The metaphor existed over enormous distances –
like the Turtle or Bear clans in North America.
Humans tend to live simultaneously with the 150
odd people they know personally and inside
imagined structures shared by millions of other
humans. Modern foragers are no different from
modern city dwellers or ancient
hunter-gatherers. Scale, in the sense of
absolute population size, makes no difference.
Mass society lives in the mind before it becomes
physical reality and, importantly, after it
becomes physical reality. Living in an ancient
city would not seem very different from being
part of a tribe that extended over hundreds of
miles. For most of human
history the typical geographical range most
humans were operating in has been shrinking.
Neolithic and Mesolithic culture zones covered
more ground than contemporary ethno-linguistic
groups. Cities were part of the contraction
since urbanites could spend their entire lives
within a small radius. Settlements inhabited by
tens of thousands of people began in isolation
on almost every continent 6000 years ago. Then
they multiplied. The diversity is surprising.
It’s not just that some show no signs of class
divisions, wealth monopolies or hierarchies of
administration. They exhibit extreme variety -
as if they are all experimenting with urban
form. Surprisingly few show signs of
authoritarian rule. Initially, they showed
little sign of living off serfs working in the
hinterland but rather used small scale gardening
and animal-keeping and drew from the resources
of rivers and seas and some hunting and some
collecting of seasonal foods. Cities defined a
new phase in world history that has parts that
seem so familiar and parts so alien. There are
grand self-conscious statements of civic unity,
built spaces in harmonious patterns reflecting
planning on a municipal scale. Where there was
writing, large groups refer to themselves as
‘people’ of the city, united in devotion to the
founding ancestors, gods or heroes,
infrastructure and ritual calendar with
occasions for popular festivity. People in
cities came from far away. Fourth century
Teotihuacan in the Valley of Mexico had people
from the Gulf Coast and from the Yucatan.

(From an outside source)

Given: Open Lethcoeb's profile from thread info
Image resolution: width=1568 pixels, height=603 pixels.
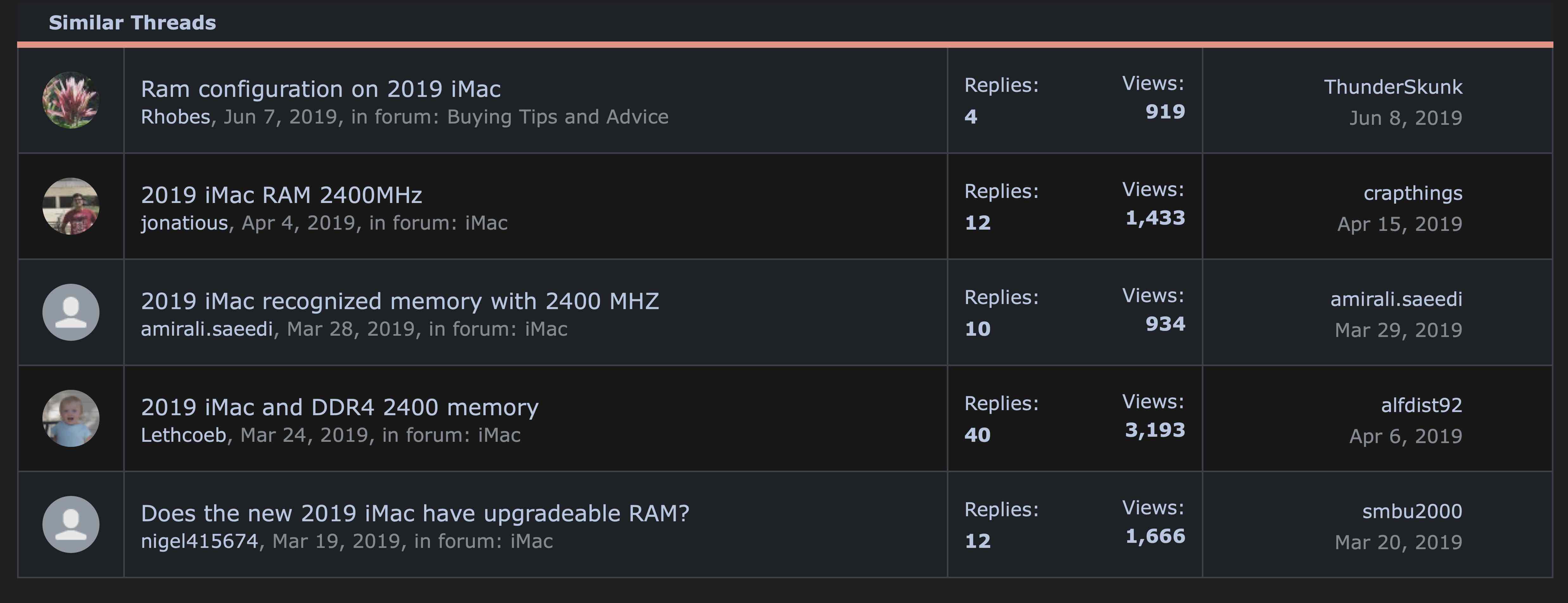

Ancient cities divided themselves into quarters
marked by gates, walls or ditches - not too
different from modern counterparts. Yet there
was no technology like metallurgy, intensive
agriculture, administrative records or a wheel.
Before the Europeans arrived, the Americas
lacked metal tools and lacked horses, donkeys,
camels or oxen and wheels. Everything was by
boat or on foot. Yet cities like Teotihuacan
dwarfed the early cities in China or
Mesopotamia. The cities of Mesoamerica had the
largest populations but they lacked a state and
a bureaucracy. There is no single reason why
they attracted huge populations, but a series of
earthquakes and other natural disasters seem to
have driven people from their homelands so that
they then settled in Teotihuacan. It is worth noting
that in parts of Eurasia and a few parts of the
Americas the appearance of cities followed two
changes in the environment. First, at the
beginning of the Holocene the world’s great
rivers were wild and unpredictable. Then around
7000 BC flood regimes became more settled
creating wide fertile floodplains along the
Yellow River, the Indus, Tigris and other
rivers. Secondly, in the Middle Holocene the
melting of polar glaciers slowed enough to
stabilize sea levels. The combination of the two
effects allowed the great fan-like deltas of
today at the head of the Mississippi, the Nile
or the Euphrates. Such environments were major
attractions for human populations. Neolithic farmers
with their crops and livestock were attracted.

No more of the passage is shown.